Cascading 4 Adds Native JSON Support
Work on Cascading 4 continues with new support for native JSON data types while opening the door for uniform support of other nested data types.
With the latest WIP release, native JSON data type support has been added through
the new JSONCoercibleType
class, and a set of operations that allow for efficient transformations of JSON object types.
This includes operations for declaratively building new JSON objects from other primitive values or other JSON objects found in argument Tuples.
And operations for selectively copying and transforming child trees from parent objects into new JSON object, while optionally
applying a lambda transform (for example, coercing all value
elements to a float
type).
Chaining these Cascading Functions
and Aggregators
allow for complex yet maintainable and testable transformations, while
the JSONCoercibleType
class allows for transparent support of JSON text from various unstructured and structured
data sources via the TextLine
and TextDelimited
Scheme
s.
For a comprehensive set of use-cases, see the JSON test cases.
This functionality is powered by a new stand-alone project Pointer-Path.
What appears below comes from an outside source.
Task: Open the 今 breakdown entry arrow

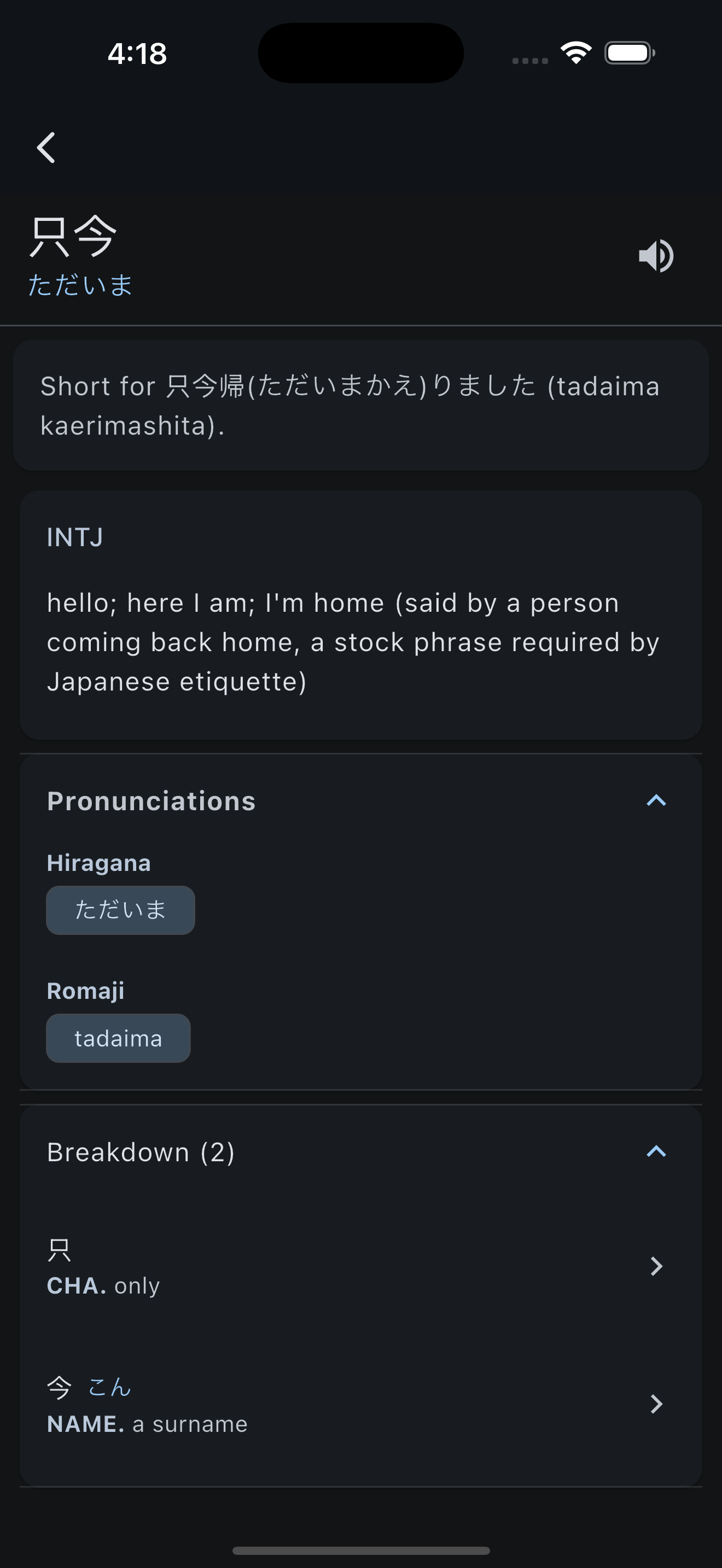Action: click(x=656, y=1403)
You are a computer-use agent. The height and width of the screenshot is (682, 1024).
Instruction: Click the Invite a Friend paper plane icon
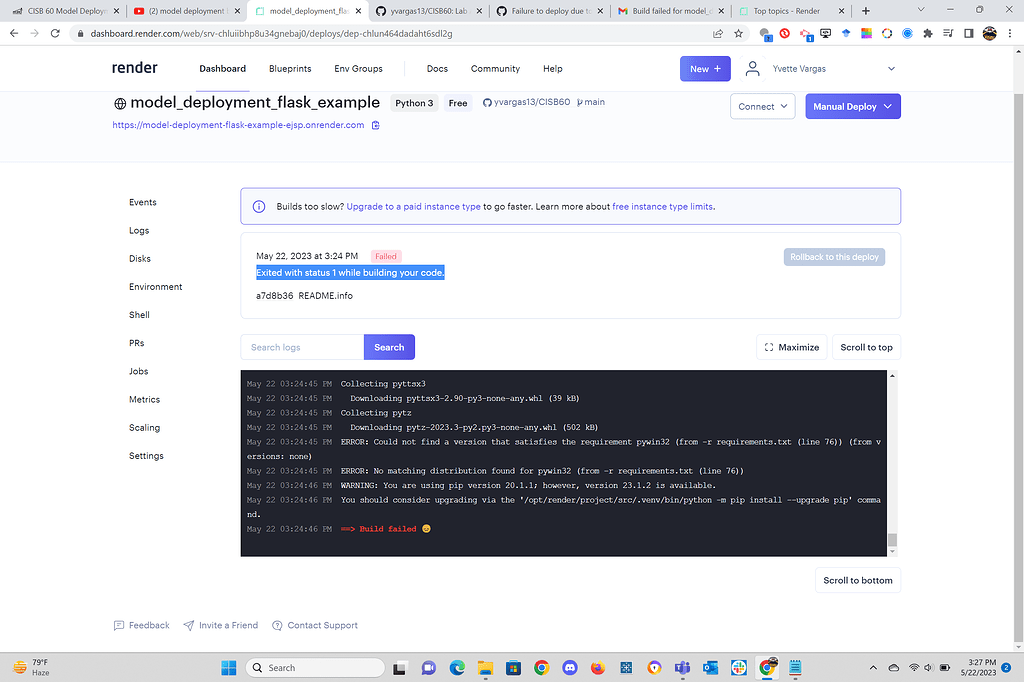click(x=189, y=625)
Where the JSON functionality has been abstracted away from the core APIs allowing for new nested data type providers to be implemented; e.g. XML DOM and POJO support. Pointer-Path will eventually supply the necessary providers enabling Cascading to support newer nested types.
Checkout the JavaDoc for more information:
- http://docs.concurrentinc.com/cascading/4.0/javadoc/cascading-nested-json/
- http://docs.concurrentinc.com/cascading/4.0/javadoc/cascading-nested/
Note the current WIP releases don’t support JSON on MapReduce or Tez, only local mode.